■ノウハウの共有について:利用と評価基準

 

1 電子化した文書の利用状況

かつて大企業で文書の電子化を進めた方にお話をお聞きしました。お客様に書類を渡しても、紙で保存しておいた場合、何十年かするとなくなってしまうとのことでした。設計図などがなくなってしまうのは、お互いの損失です。

電子化すれば、そういうものの保存が楽になるから、電子化を進めたとのことでした。保存方法を確認すると、やはりアプリケーション依存はダメだとおっしゃっていました。写真に近いものでないとまずいですよねと確認すると、その通りとのことでした。

設計図などは、電子化のメリットが大きくあります。しかし、電子化した後に、文書を省みることは、ほとんどありません。この点をお聞きすると、電子化は文書の墓場だよというお答えでした。何でも残しておけるけれども、見返すことがないということです。

 

2 ノウハウ利用の前提

たくさんのノウハウが文書の中にあっても、それを利用しないことが多くあります。このことは、何度となく言われていますし、直接どうしたらよいのかのご相談もあります。大切なのは、ノウハウをどう位置づけているかです。

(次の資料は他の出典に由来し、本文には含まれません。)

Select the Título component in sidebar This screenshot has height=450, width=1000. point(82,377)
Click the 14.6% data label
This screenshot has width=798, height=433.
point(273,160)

ノウハウを大切にして、それを利用する意識がないと、ノウハウの利用はうまく行きません。せっかくのノウハウをどうやって利用したら良いのか、その仕組みを作っておく必要があります。そのとき大切なのは、評価ということです。

ノウハウの評価基準を持っておくことが、利用の前提になります。評価の高いものなら、利用価値が高いと判断できますから、利用が促進されます。こうした評価制度を考える組織であるならば、ノウハウの集め方についても仕組みを作れるはずです。

 

3 ノウハウの評価法

ノウハウの評価について、かつて楽器メーカーの方から、映像で残したものがうまく使われていないというお話がありました。どうしたら良いのか、切実な問題になっていたようです。このとき申し上げたのが、ノウハウの評価についてでした。

ノウハウはどうしても属人的になります。人に依存し、その人の実力に依存します。利用価値を評価してみると、貴重なノウハウを持つ人が、いかに少ないかがわかります。実際に使えなかったら価値がありません。ノウハウと言えるかさえ疑問になります。

ノウハウの項目を一つの軸にして、もう一方の軸に誰のノウハウであるかをもとに参照の優先順位を決めていきます。評価の高い順に検証することになります。その結果をフィードバックしていきます。だいたいこれが標準的なノウハウの利用法になりそうです。